▶ _Page extract_:
Insights by an international group of researchers into how Escherichia coli bacteria form the thread-like structures called pili that fasten to the bladder wall to cause cystitis could lead to development of new antibiotics to treat urinary tract infections, according to a study published online in Nature (2011;474[7349]:49-53).
Insights by an international group of researchers into how Escherichia coli bacteria form the thread-like structures called pili that fasten to the bladder wall to cause cystitis could lead to development of new antibiotics to treat urinary tract infections, according to a study published online in Nature (2011;474[7349]:49-53).
Researchers from the VIB Department for Structural Biology, Vrije Universiteit Brussels, and the Institute of Structural and Molecular Biology, University of London, have for the first time described and successfully imaged the complex process by which uropathogenic E coli form type 1 pili. These pili, or fimbriae, enable the bacteria to adhere to the epithelial cells of the bladder, causing infection.
Using X-ray diffraction the researchers determined that type 1 pili comprise 4 different subentities and are assembled by a mechanism known as the chaperone/usher biosynthesis route. The subunits, bound to chaperone complexes, dock to an usher “plug” that facilitates formation of the pilus.
Detailed knowledge of how type 1 pili form can help to develop drugs to block their biosynthesis and inhibit the ability of E coli to attach to the bladder wall. New antibiotics are needed to replace the current generation, which are losing their potency against E coli, the cause of about 80% of urinary tract infections and a frequent cause of hospital-acquired infections in catheterized patients.
Because bacteria other than E coli use a similar attachment mechanism, the findings of this study also may help combat infections such as food poisoning and traveler’s diarrhea.

▶ _Your tasks_:
a) According to the article on E coli pili, what technique did the researchers use to determine the makeup of type 1 pili?
b) Write out the part of the article on E coli pili starting at "Using X-ray diffraction" and ending at "of the pilus.".

▶ _Given material_:
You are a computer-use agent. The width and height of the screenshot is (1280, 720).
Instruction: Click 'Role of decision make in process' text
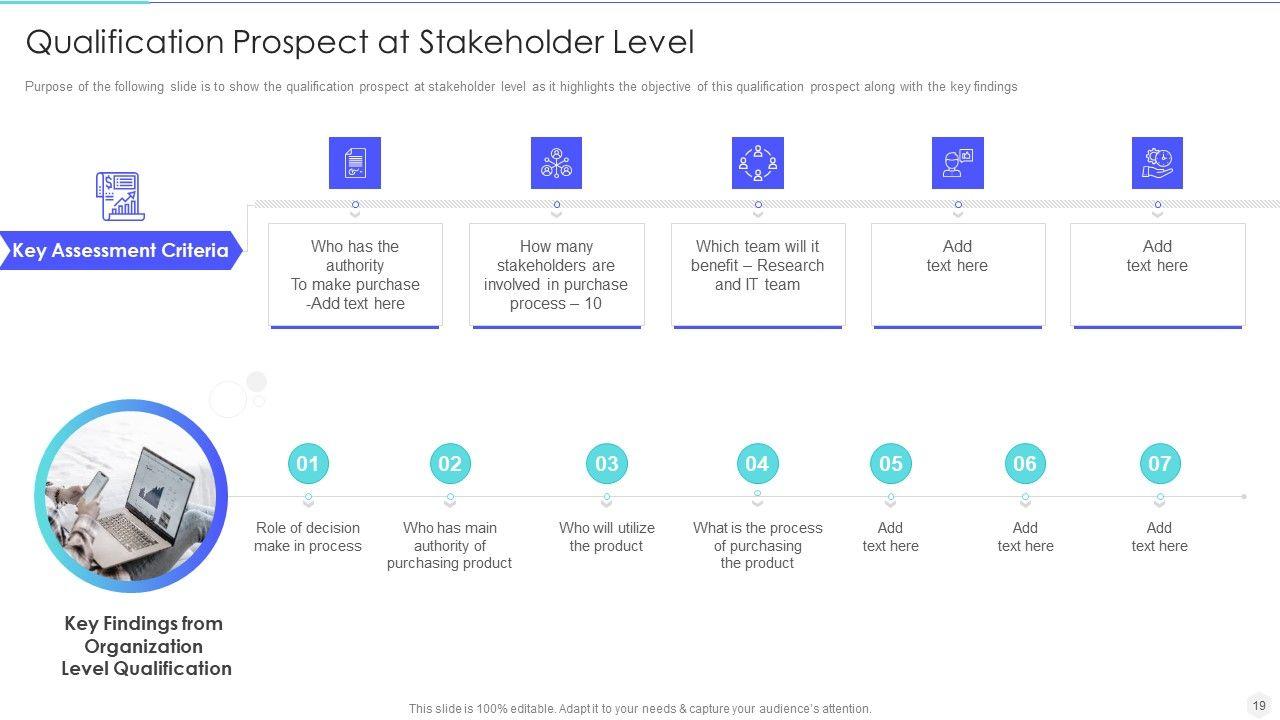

▶ _Results of the tasks_:
a) X-ray diffraction

b)
Using X-ray diffraction the researchers determined that type 1 pili comprise 4 different subentities and are assembled by a mechanism known as the chaperone/usher biosynthesis route. The subunits, bound to chaperone complexes, dock to an usher “plug” that facilitates formation of the pilus.